One other thing, do you guys (that are taking this seriously (as opposed to the wind up merchants   ;D )) look down on the other VAG "brands" like you do at the boy-racer esq, style lacking, council house residing, baseball cap/puffer jacket wearing, skint Impreza owners? <serious question>   

Ta,

Matt


----------



## paulb

I look down on all VAG cars now ;D


----------



## teucer2000

But the new A3 is the first to use the new VW group platform, the Golf follows on later.....

Personally speaking I look down at anyone who doesn't drive a sportscar.


----------



## Guest

Do you look down on yourself then?    ;D ;D

Seriously, I don't class the TT as a Sports car, nor do I class my STi as one either (just so you don't think I'm being nasty!!!!)

Matt


----------



## teucer2000

Sports Coupe?


----------



## Kell

While it may be true that the TT was only able to made affordable by platform sharing, it was still only ever designed as a sports car from the outset.

Unlike the Subaru WRX, which was designed as a four door family saloon.
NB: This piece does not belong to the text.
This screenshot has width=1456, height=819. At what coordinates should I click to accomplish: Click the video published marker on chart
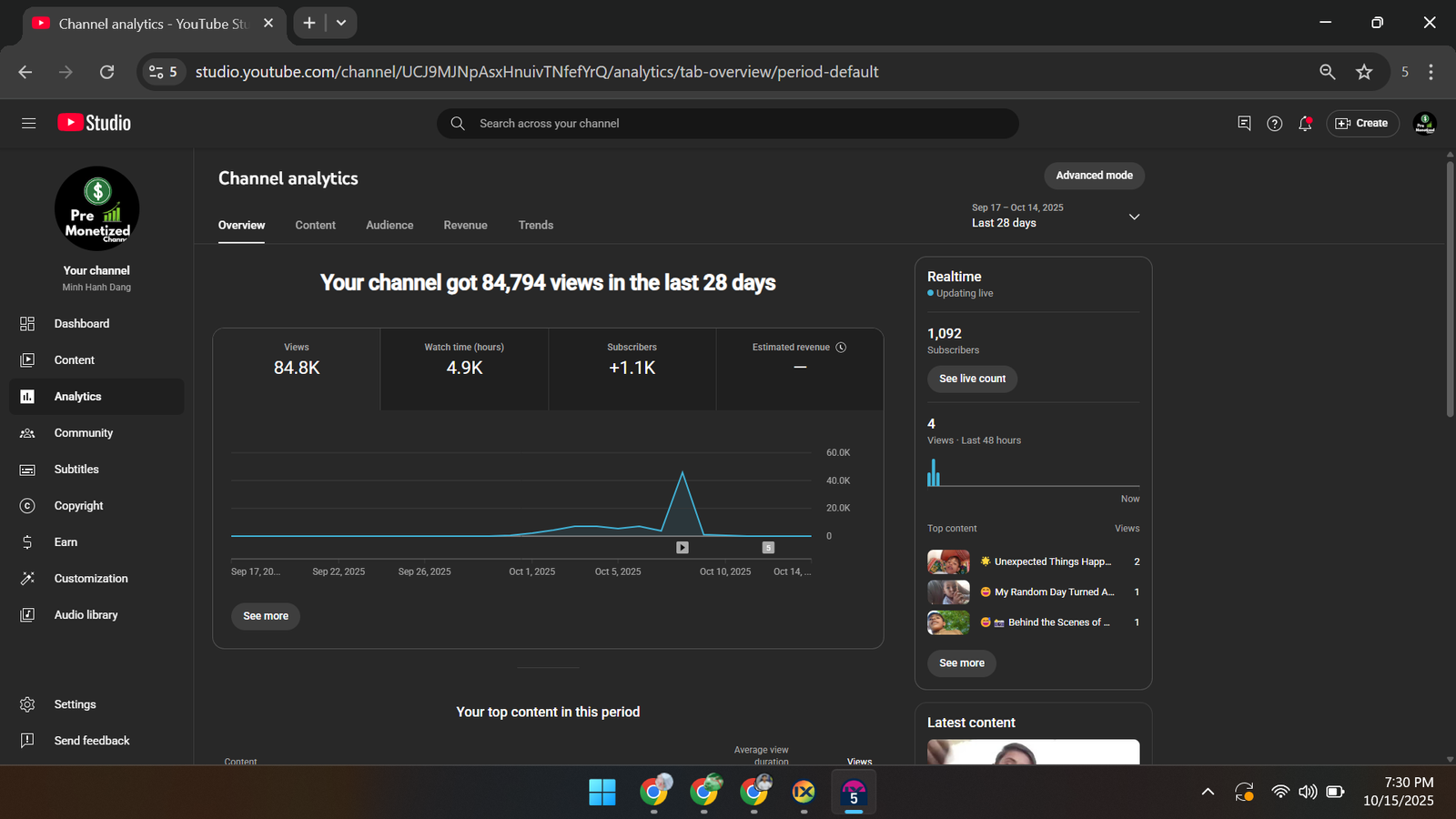(x=682, y=548)
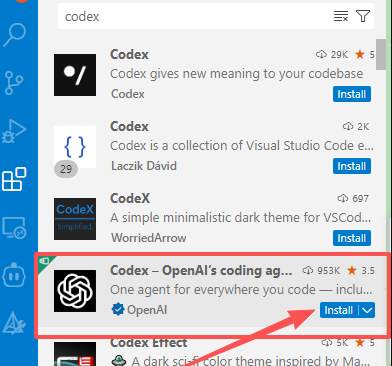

And a shite one at that. Sticking a big turbo in it, covering it in glue and ram-raiding halfords does not make it worth the extra cash.
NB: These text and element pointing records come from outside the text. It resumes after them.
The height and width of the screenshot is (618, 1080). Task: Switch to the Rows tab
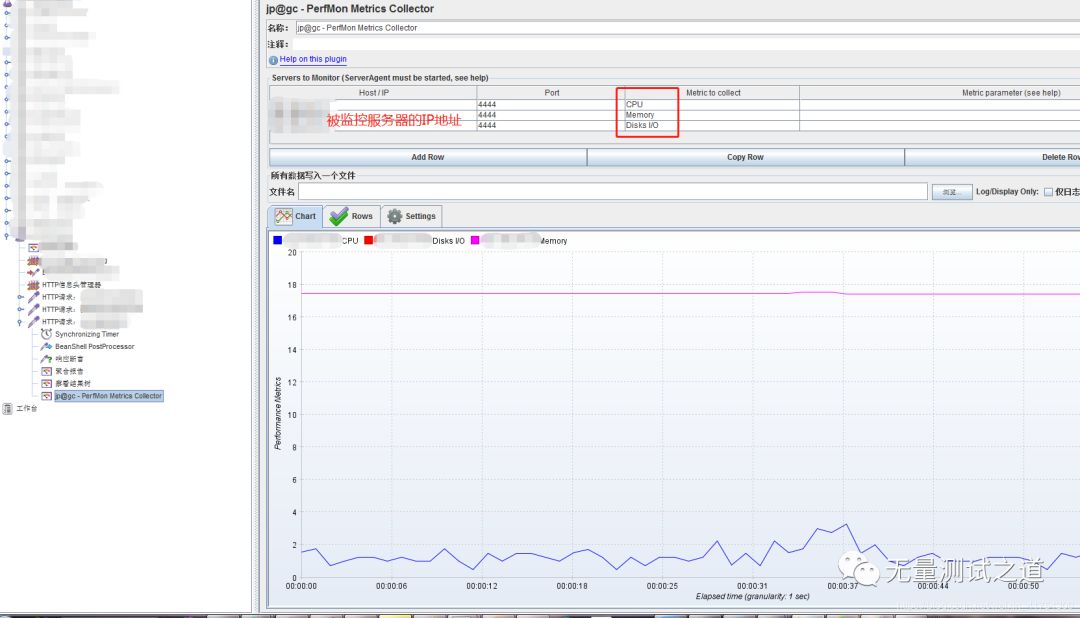coord(351,216)
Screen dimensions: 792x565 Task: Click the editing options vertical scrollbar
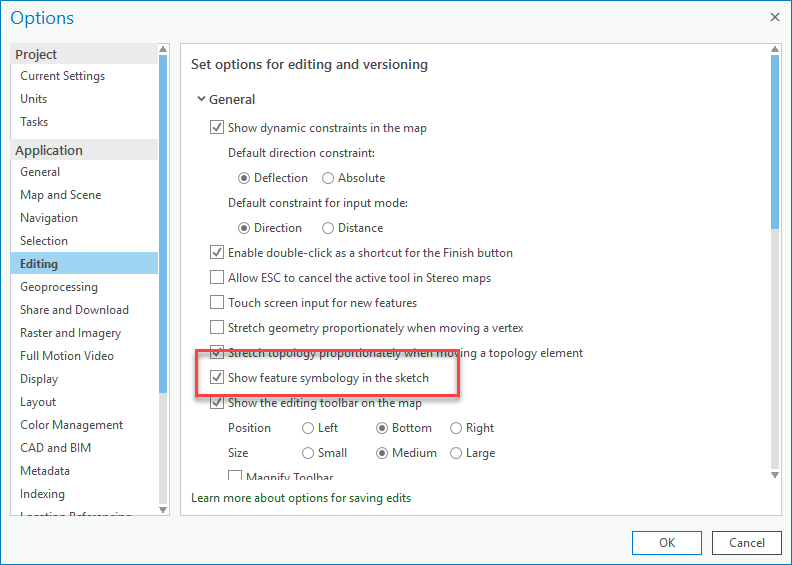tap(775, 140)
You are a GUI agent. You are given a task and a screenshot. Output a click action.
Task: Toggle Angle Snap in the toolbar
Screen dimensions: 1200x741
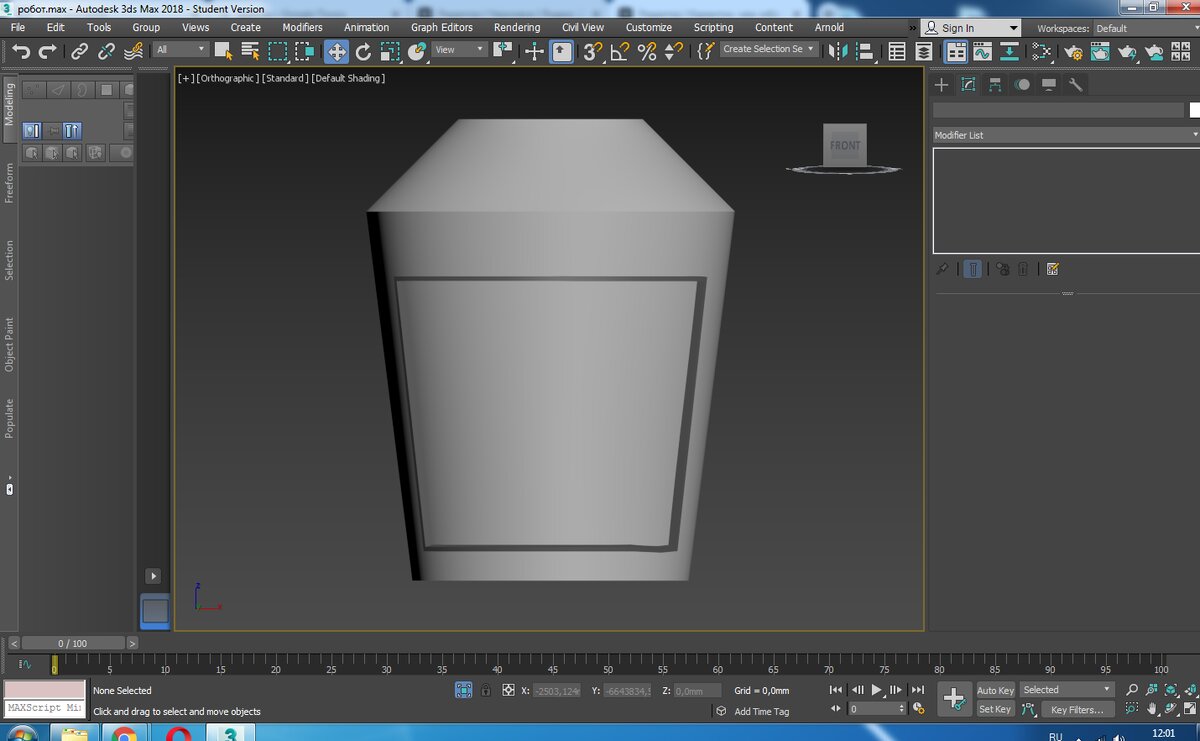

Like a lot of people on here I respect what the Subaru can do as a performance car. But whomever it was that mentioned the fact that the TT isn't a proper sports car as it wasn't featured in the sports car shootout on fifth gear is, once again, shooting themselves in the foot.

It wasn't featured because they didn't reckon that a 4WD car is a true sports car. And that would make yours...


----------



## Guest

Perhaps but I think that is not really a "Sports" car - but then, who wants to find out what the "real" deffinition of that is?  

I have heard my car described as a "Sports" Saloon which is probably accurate if you class a TT as a Sports Coupe?

What is the 0-60, 30-70 and 0-100 of the 225 TT anyway? (I could look it up but I'm sure you know it off the top of your head?)

Ta,

Matt


----------



## Guest

> Unlike the Subaru WRX, which was designed as a four door family saloon. And a shite one at that. Sticking a big turbo in it, covering it in glue and ram-raiding halfords does not make it worth the extra cash.


OOooo - get her : I was talking to the mature amongst you and was having an interesting discussion but if you want to rant and rave and trade insults, I'm afraid you'll have to find someone else - I'm not interested  Out of interest, do you think that the Impreza is "shit" as a drivers/performance car, or as a car that's "stylish" to own and has class/status etc? Just so I can be clear on what you are talking about 



> Like a lot of people on here I respect what the Subaru can do as a performance car. But whomever it was that mentioned the fact that the TT isn't a proper sports car as it wasn't featured in the sports car shootout on fifth gear is, once again, shooting themselves in the foot.


I made no reference to that, I was quoting my personal opinion which you can agree/disagree with, I don't care. That's why it's *your* opinion  (but we could have a reasoned discussion about it if you like  )



> It wasn't featured because they didn't reckon that a 4WD car is a true sports car. And that would make yours...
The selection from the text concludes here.